Provider materials and tools

Authorization reminders

Services that require authorization are reviewed for medical necessity and supporting documentation must be included with every authorization request.

Precertification physical health

For additional Information, please refer to the Medicaid fee schedules and Medicaid policies.

Precertification behavioral health

Initial requests:

Attach a summary describing reason(s) for requested service/unit(s) that supports Medical Necessity Criteria, including goals.

  • Substance Use Intensive Outpatient Program (IOP): Assessment, treatment plan, weekly frequency
  • BH Day Services: Assessment, Treatment Plan
  • Psychosocial Rehabilitative Services (PSR): Assessment, Treatment Plan
  • Clubhouse:  Assessment, Treatment Plan
  • TBOS: Assessment
  • TCM/ICM: Goals describing reason(s) for requested unit(s) and any additional available supporting documentation
  • ECT:  Treatment Plan, History of previous treatment (include previous ECT) and response to treatment. Current Medications, and Medical Clearance.
    • Please provide details such as frequency, unilateral vs bilateral, etc.
  • Psychological testing
    • Make sure that your attachment includes information that responds to the questions below:
      • What is the question to be answered by testing that cannot be determined by a diagnostic interview, review of psychological/psychiatric records, or second opinion?  
      • Has the member had a diagnostic interview or Psychiatrist Evaluation? If yes, include the date of the interview
      • Who will administer the test (s)? Include credentials
      • Names and Type(s) of tests and time requested

Continued service request:

If submitting a continued services request(s) please include the supportive documentation listed below and any progress/regression towards goals. 

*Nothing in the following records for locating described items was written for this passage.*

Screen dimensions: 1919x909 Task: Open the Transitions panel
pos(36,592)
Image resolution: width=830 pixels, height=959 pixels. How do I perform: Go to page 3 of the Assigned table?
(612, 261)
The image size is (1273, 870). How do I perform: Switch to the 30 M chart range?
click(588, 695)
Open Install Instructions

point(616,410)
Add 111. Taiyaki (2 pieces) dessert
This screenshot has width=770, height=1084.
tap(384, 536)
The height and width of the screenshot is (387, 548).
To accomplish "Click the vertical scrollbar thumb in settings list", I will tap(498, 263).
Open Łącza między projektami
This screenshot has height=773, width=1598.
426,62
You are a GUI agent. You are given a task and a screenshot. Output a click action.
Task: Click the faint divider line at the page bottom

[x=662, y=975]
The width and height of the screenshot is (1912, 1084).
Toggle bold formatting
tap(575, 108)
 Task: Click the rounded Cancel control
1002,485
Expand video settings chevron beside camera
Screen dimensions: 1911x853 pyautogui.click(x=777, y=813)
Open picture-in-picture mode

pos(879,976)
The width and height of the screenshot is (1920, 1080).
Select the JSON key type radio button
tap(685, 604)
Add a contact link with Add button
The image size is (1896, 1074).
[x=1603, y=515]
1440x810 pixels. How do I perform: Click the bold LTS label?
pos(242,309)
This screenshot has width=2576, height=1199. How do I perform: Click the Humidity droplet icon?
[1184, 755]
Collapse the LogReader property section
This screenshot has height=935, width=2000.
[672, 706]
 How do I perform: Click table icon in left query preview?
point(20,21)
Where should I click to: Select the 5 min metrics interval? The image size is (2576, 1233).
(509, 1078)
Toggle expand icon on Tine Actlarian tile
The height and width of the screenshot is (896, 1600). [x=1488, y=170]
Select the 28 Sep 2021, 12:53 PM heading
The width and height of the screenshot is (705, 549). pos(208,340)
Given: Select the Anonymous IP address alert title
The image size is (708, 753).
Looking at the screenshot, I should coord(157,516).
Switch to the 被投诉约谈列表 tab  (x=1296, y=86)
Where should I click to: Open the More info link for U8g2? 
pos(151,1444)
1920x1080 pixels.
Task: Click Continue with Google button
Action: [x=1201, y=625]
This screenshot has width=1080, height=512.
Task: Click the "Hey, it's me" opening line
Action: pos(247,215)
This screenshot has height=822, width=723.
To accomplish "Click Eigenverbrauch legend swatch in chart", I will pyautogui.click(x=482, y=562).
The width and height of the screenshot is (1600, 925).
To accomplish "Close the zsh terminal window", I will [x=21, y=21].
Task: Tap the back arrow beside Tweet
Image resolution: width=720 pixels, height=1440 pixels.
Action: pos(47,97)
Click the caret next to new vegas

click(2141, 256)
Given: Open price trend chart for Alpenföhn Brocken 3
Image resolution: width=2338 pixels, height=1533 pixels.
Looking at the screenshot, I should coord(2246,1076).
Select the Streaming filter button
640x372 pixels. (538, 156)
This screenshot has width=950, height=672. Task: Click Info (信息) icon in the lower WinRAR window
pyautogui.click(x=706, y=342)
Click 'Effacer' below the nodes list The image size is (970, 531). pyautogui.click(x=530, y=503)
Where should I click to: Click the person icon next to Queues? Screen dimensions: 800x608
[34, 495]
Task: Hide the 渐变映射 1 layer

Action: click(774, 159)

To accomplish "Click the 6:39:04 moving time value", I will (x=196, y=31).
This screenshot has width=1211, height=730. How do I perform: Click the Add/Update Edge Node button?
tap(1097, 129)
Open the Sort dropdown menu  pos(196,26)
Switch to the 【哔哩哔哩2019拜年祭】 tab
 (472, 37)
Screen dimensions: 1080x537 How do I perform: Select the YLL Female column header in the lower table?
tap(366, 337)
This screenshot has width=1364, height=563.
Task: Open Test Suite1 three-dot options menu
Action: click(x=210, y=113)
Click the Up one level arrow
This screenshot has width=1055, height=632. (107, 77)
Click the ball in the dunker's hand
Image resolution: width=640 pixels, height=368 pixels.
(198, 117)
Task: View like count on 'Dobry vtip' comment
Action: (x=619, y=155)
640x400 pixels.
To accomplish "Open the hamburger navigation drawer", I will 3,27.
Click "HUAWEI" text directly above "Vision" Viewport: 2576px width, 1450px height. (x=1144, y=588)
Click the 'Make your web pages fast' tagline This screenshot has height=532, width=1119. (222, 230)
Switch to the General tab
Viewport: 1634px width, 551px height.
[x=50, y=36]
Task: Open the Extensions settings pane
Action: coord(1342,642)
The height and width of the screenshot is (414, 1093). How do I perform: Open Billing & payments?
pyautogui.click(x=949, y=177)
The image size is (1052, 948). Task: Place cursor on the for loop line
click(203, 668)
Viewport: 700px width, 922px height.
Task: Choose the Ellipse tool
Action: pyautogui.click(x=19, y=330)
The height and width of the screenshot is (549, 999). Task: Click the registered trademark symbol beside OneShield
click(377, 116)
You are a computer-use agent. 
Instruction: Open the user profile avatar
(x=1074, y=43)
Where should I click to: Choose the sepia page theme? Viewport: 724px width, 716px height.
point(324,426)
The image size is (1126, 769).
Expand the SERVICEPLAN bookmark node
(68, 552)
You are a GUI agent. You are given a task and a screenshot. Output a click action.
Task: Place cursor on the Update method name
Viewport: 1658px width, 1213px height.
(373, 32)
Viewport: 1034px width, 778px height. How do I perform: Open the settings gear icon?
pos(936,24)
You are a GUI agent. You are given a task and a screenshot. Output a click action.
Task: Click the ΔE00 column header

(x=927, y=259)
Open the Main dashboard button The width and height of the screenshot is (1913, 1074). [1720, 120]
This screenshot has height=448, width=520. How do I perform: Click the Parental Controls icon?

  • Substance Abuse Intensive Outpatient Program (IOP): Treatment Plan, weekly frequency and progress
  • BH day services: Treatment plan or Treatment plan review. Functional/Behavioral rating scale: List goals including progress/regression or barriers
  • PSR: Assessment, Treatment plan or Treatment plan review. List goals including progress/regression or barriers
  • Clubhouse: Treatment plan or Treatment plan review. List goals including progress/regression or barriers
  • TBOS: Assessment
  • TCM/ICM: Assessment, Treatment plan or Treatment plan review. List goals including progress/regression or barriers
  • ECT Continuation of ECT Maintenance ECT: Treatment plan, Response to current treatment, Current medications. List goals including progress/regression or barriers
    • Please provide details such as frequency, unilateral vs bilateral, etc.

For additional Information, please refer to the Medicaid Fee Schedule and Policies. You can also review our behavioral practice guidelines.

Inpatient concurrent review:

Please include information about member’s current contacts, social environment, and any relevant information to ensure a smooth transition to the member’s next appropriate level of care.